At 7:30 I put away the dvds and checked my Facebook notifications. Lots of post-event chatter on the Championship group, and of course, lots about Orlando, and LGBTQ+ pride. Then a couple of comments made me realize that there was something going on tonight, and a quick Google search confirmed that a vigil had started half an hour earlier.
So then I cried for about half an hour, angry and hurt that no one--not even all the people I knew crying out that we can't forget our bi friends during this tragedy, this is their community too, they're in pain too, etc--had reached out to me and let me know this was happening. It wasn't anyone's fault. The people most tied into that kind of information are deep in their own grief, and if they thought about me at all, probably assumed I'd already heard about it.
One person, someone I barely know, did include me on a Facebook event invitation. And maybe every other queer friend I had thought of inviting me, and saw that I'd already been invited. But I never got the event notification (thanks so much, Facebook), and emotionally speaking, the end result is the same as if no one had invited me.
And I know, Poor me. My friends who are also deeply emotionally compromised right now, didn't reach out to me in multiple forums to make sure I knew about a vigil. My life is so sad. Me, me, me.

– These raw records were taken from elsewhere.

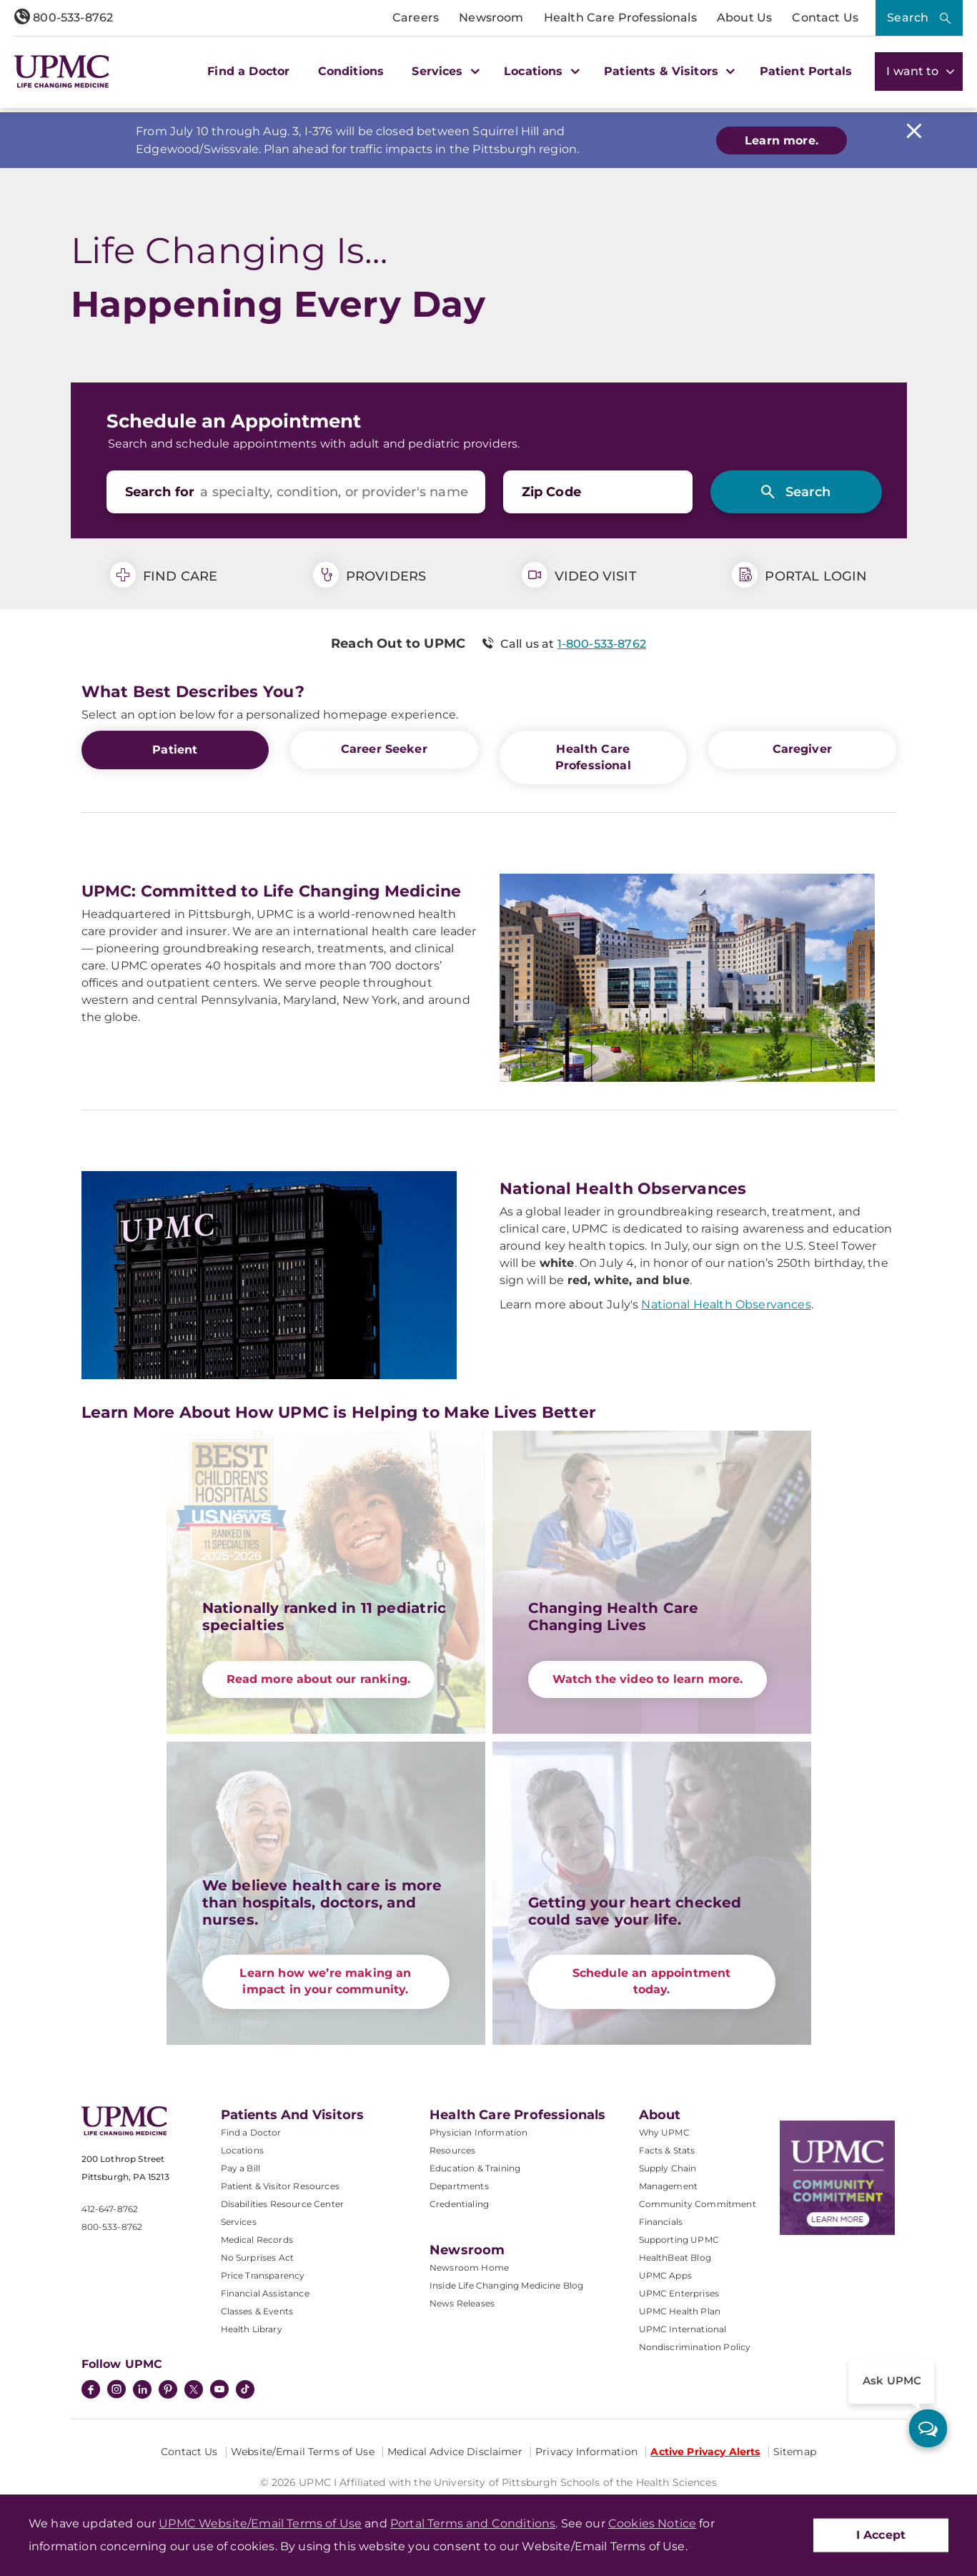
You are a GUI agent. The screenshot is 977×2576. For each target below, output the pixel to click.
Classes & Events (257, 2309)
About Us (744, 17)
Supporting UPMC (679, 2238)
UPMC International (683, 2327)
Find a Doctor (248, 71)
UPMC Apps (665, 2274)
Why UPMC (664, 2131)
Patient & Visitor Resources (280, 2184)
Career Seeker (384, 749)
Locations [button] (540, 71)
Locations (242, 2148)
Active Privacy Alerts (705, 2450)
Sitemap (794, 2450)
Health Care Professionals (620, 17)
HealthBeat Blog (675, 2256)
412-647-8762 (110, 2208)
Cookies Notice (652, 2523)
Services (239, 2220)
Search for (160, 492)
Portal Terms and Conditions (472, 2523)
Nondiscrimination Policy (695, 2345)
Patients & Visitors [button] (667, 71)
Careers (415, 17)
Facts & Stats (667, 2148)
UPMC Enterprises (679, 2291)
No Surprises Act (257, 2256)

I feel like even writing this sounds super narcissitic and self-involved when there are very real victims in Orlando. But like everyone else, everyone who felt the need for a vigil tonight, I'm reeling from this. And tonight I felt really abandoned by my community.
I just want to go back to Championship, and march in more Pride parades, and play in the gods damned LGBTQ+ Match, go to All The Vigils, and tattoo pride flags across my forehead.